The first significant development occurred in 1991, in a patent application filed by U.Penn. scientists to fix male sperm by extracting some sperm, correcting a genetic defect in vitro, and injecting the sperm back into the male's testicles. While the vast majority of the patent application dealt with male sperm, one line suggested that the procedure would work with XX cells, i.e., cells from an adult woman to make female sperm.

In the two decades that followed, the idea of female sperm became more of a reality. In 1997, scientists partially confirmed such techniques by creating chicken female sperm in a similar manner. They did so by injecting blood stem cells from an adult female chicken into a male chicken's testicles. In 2004, other Japanese scientists created two female offspring by combining the eggs of two adult mice.

In 2008, research was done specifically for methods on creating human female sperm using artificial or natural Y chromosomes and testicular transplantation. A UK-based group predicted they would be able to create human female sperm within five years. So far no conclusive successes have been achieved.
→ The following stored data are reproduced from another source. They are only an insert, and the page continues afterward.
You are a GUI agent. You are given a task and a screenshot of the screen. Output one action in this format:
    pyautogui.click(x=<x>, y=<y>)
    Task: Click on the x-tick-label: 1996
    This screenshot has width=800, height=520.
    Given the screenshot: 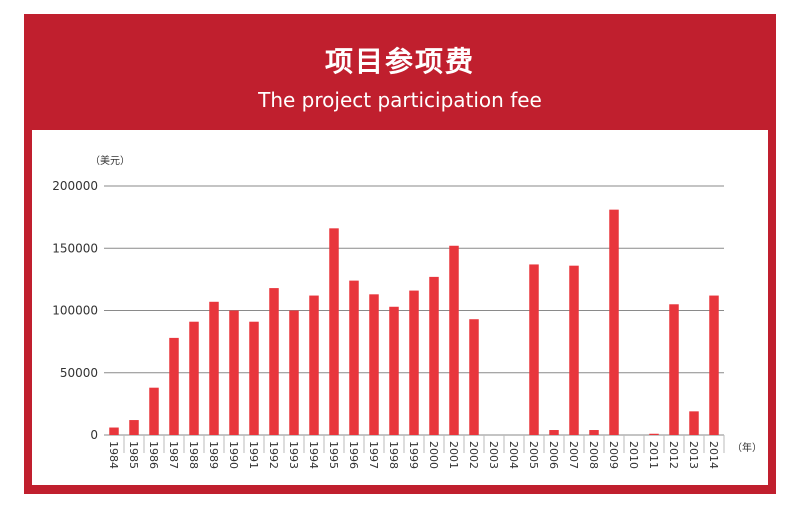 What is the action you would take?
    pyautogui.click(x=354, y=455)
    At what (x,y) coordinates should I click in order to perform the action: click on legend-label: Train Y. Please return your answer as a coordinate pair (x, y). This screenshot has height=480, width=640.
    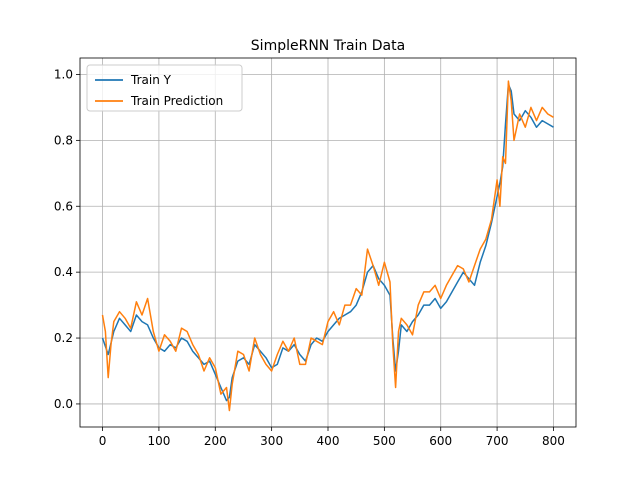
    Looking at the image, I should click on (151, 80).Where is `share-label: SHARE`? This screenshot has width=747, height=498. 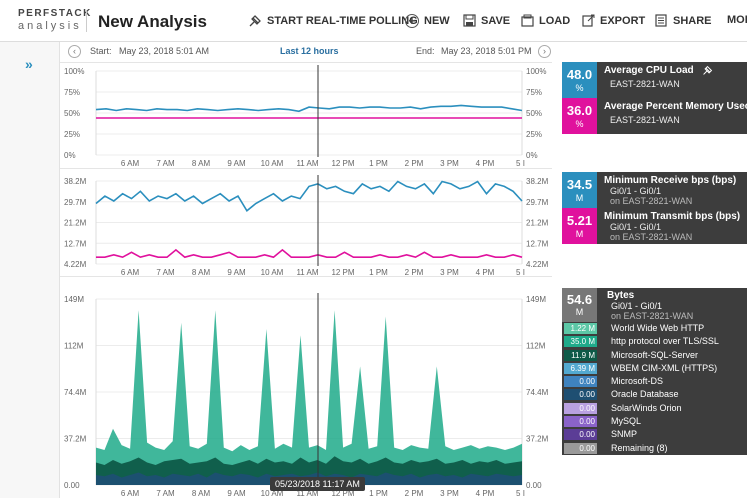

In 2018 Chinese research scientists produced 29 viable mice offspring from two mother mice by creating sperm-like structures from haploid Embryonic stem cells using gene editing to alter imprinted regions of DNA. They were unable to get viable offspring from two fathers. Experts noted that there was little chance of these techniques being applied to humans in the near future.

==Ethics==

Recent technological advances in fertility treatments introduce ethical problems, such as the affordability of the various procedures. The exorbitant prices can limit who has access. The cost of performing ART per live birth varies among countries. The average cost per IVF cycle in the United States is USD 9,266. However, the cost per live birth for autologous ART treatment cycles in the United States, Canada, and the United Kingdom ranged from approximately USD 33,000 to 41,000 compared to USD 24,000 to 25,000 in Scandinavia, Japan, and Australia

The funding structure for IVF/ART is highly variable among different nations. For example, no federal government reimbursement exists for IVF in the United States, although certain states have insurance mandates for ART

Many issues of reproductive technology have given rise to bioethical issues, since technology often alters the assumptions that lie behind existing systems of sexual and reproductive morality. Other ethical considerations arise with the application of ART to women of advanced maternal age, who have higher changes of medical complications (including pre-eclampsia), and possibly in the future its application to post-menopausal women. Also, ethical issues of human enhancement arise when reproductive technology has evolved to be a potential technology for not only reproductively inhibited people but even for otherwise re-productively healthy people.

==In fiction==

- Films and other fiction depicting contemporary emotional struggles of assisted reproductive technology have had an upswing first in the latter part of the 2000s decade, although the techniques have been available for decades.
- Science fiction has tackled the themes of creating life through non-conventional methods since Mary Shelley's Frankenstein. In the 20th century, Aldous Huxley's Brave New World (1932) was the first major fictional work to anticipate the possible social consequences of reproductive technology. Its largely negative view was reversed when the author revisited the same themes in his utopian final novel, Island (1962).